O.M.W.O.T.

de

Benjamin Marra n’est pas seulement auteur, mais aussi éditeur, fondateur de la maison d’édition Traditional Comics. Ce nom résume parfaitement son ambition éditoriale et artistique qui, ensemble, prolongent et interrogent plusieurs traditions de la culture populaire nord-américaine en général et de sa neuvième chose en particulier.

La première serait celle de ce « free-will » vulgarisé, à la base aussi bien de l’héroïsme hollywoodien, que de celle des comics books super héroïques. Cela se traduit dans les contextes les plus divers par des créations plus ou moins conscientes et originales, mettant en scène des héros invincibles, des combats à n’en plus finir, des héroïnes à sauver pour leur plastique, et des méchants voulant tout détruire par vengeance ou frustration. La tradition est là, à la fois dans ses thèmes (dans cette volonté héroïque de maintenir le monde tel qu’il est, et qu’il doit le rester), et dans une conception de technique narrative s’établissant en poursuivant un succès pécuniaire, avec ensuite son maintien pour le moins, ou son dépassement perpétuel pour le mieux.

La deuxième tradition serait celle des comix avec un « X ». Celle souterraine, où les bandes dessinées sont aussi des langages formateurs de l’enfance, et dont, bien plus tard, dans l’adultat, certains voudront faire usage pour dire leur place dans et face au monde.
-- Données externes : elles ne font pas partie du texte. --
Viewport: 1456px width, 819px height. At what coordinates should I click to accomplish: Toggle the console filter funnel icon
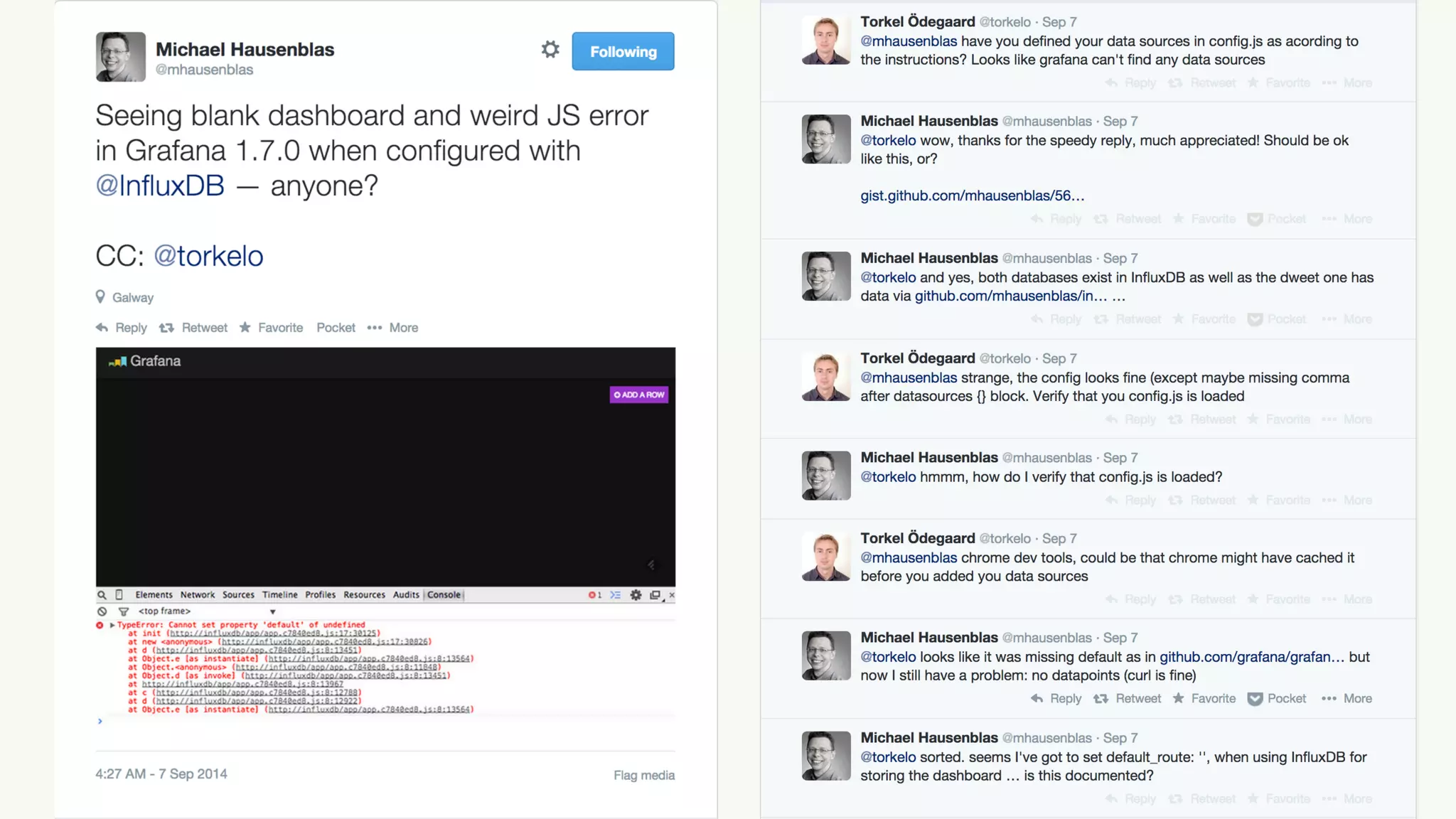124,611
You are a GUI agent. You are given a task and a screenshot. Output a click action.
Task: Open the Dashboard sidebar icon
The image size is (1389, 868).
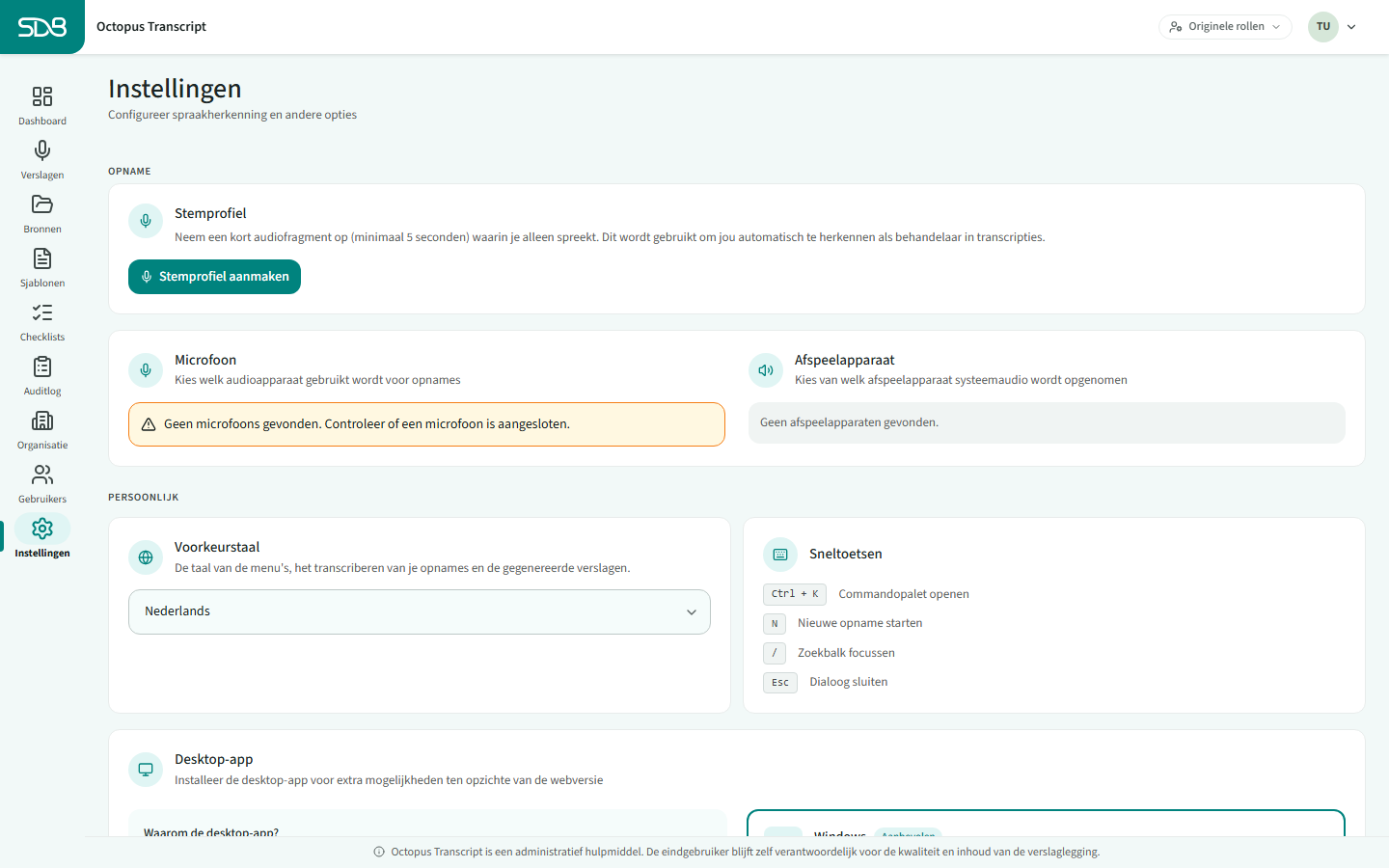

Pour Benjamin Marra, Space Beaver aura eu autant d’importance que les magazines Disney pour Crumb.

Bande dessinée traditionnelle ne veut pas dire bande dessinée de tradition. Dans cette dernière on la maintient, dans l’autre on la poursuit. On continue d’en faire un rapport au monde, mais aussi d’interroger et de questionner les habitudes qui la forgent. La maintenir c’est par contre lui donner l’identité de ses succès, qui détermineront son orientation, entre rentabilité nécessaire et à maximiser. Bref en faire un folklore.

Benjamin Marra prolonge donc des traditions au point d’en faire le quasi sujet d’O.M.W.O.T. Il le fait avec humour et de manière paradoxale en apparence, en poursuivant la tradition des comix pour mieux se moquer de celles des comics books ou d’Hollywood. Il outre le langage de ces derniers, leurs thématiques, il les mime dans leurs surenchères cyniques en construisant un nouveau théâtre de l’absurde fait d’hyper-violence et de pornographie. Plus les scènes se succèdent dans leur déchaînement grossier, plus la finesse et l’intelligence de l’auteur se manifestent, dessinant en creux le portrait de nos sociétés contemporaines qui éludent la question de la nature de leur terreur, pour ne produire que des commentaires oscillant entre celui d’une action à peine exécutée et le dénigrement de l’altérite provoquant la peur du changement. O.M.W.O.T. est sans fin dans un monde uniformisé. Son personnage n’existe que dans l’action, dans la démonstration d’un corps faisant face à tout ce qui ne l’atteindra jamais, de la petite mort à celle jamais précédée de grande.

Le portrait de l’auteur dans l’ultime page, qui reprend les codes de certains clichés érotiques de revues d’hommes hétéros, est le contrepoint de son personnage (mêmes lunettes par exemple) montrant en quelque sorte la source d’un imaginaire dans une chair périssable et imparfaite, dans une posture invitant à l’admiration pour mieux provoquer une dernière fois le rire salvateur.